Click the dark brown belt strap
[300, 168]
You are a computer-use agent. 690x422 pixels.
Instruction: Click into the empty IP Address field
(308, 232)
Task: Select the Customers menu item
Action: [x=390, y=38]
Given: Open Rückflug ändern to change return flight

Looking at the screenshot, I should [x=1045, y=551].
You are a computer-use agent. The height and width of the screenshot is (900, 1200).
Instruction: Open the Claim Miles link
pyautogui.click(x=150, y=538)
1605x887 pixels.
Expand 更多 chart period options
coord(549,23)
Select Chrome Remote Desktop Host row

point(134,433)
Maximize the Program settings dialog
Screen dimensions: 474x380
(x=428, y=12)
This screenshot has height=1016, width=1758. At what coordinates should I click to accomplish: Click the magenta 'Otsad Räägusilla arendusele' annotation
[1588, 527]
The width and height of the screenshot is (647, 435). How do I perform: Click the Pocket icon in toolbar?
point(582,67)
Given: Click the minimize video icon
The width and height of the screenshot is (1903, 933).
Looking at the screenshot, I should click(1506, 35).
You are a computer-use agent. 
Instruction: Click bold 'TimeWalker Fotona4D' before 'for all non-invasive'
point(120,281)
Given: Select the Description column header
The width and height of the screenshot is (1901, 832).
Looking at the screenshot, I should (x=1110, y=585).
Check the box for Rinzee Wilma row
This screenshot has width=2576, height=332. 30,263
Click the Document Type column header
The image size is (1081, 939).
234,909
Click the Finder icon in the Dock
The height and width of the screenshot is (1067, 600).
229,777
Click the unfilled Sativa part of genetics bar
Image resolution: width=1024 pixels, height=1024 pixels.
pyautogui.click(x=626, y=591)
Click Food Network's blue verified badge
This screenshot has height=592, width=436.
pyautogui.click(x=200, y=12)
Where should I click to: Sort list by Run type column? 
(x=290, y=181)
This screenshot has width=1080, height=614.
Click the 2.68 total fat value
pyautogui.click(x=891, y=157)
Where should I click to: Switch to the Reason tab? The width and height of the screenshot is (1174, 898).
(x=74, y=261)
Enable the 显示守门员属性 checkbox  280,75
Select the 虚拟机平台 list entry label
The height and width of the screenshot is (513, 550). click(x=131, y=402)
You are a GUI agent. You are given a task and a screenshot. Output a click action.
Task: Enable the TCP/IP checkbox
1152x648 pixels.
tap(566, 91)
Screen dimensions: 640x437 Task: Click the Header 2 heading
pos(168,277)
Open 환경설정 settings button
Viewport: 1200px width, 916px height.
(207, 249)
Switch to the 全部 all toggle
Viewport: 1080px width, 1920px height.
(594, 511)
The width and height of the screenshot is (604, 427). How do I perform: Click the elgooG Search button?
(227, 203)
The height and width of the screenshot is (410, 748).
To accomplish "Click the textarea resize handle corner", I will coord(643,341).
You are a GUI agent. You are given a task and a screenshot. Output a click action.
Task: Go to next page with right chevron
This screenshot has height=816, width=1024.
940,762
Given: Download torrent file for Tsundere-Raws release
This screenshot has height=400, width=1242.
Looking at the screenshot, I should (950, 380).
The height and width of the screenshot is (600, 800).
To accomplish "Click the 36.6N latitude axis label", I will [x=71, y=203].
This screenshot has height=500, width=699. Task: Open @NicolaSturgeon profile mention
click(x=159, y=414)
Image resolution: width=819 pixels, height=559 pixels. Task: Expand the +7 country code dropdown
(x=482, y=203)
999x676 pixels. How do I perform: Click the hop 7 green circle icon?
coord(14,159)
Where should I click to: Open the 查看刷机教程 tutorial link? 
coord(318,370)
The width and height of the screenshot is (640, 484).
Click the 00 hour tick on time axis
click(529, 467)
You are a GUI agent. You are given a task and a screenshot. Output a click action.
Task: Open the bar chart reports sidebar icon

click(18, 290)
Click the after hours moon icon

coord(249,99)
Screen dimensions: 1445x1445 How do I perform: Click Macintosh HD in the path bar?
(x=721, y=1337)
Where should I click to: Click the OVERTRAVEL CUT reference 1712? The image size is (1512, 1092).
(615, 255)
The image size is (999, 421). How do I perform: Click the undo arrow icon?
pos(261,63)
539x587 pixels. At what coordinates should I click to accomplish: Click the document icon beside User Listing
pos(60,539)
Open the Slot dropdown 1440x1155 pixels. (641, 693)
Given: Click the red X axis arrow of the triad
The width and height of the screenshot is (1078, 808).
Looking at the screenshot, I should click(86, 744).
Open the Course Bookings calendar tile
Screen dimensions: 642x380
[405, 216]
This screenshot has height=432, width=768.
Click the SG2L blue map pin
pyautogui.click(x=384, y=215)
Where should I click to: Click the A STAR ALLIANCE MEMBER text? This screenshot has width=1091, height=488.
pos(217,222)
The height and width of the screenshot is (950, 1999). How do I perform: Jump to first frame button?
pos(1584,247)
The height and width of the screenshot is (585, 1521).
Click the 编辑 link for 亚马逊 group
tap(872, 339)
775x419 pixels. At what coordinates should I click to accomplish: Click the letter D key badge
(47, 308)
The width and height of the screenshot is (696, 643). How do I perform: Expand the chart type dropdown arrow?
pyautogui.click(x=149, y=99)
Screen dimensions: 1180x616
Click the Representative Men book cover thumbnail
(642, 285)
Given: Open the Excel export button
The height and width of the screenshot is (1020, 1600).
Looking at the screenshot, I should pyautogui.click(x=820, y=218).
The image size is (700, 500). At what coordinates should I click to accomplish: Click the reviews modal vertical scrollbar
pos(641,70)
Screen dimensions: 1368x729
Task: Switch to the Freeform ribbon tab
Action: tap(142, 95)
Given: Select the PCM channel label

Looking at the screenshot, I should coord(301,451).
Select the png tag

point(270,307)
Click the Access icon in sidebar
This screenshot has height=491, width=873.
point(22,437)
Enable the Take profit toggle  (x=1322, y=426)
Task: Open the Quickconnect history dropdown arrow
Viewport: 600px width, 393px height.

--------------------------------------------------

Task description — Copy all lines from the entries that contain the word "will".

Written solution —
To accomplish "Click the textarea resize handle corner", I will coord(643,341).
To accomplish "Click the 36.6N latitude axis label", I will [x=71, y=203].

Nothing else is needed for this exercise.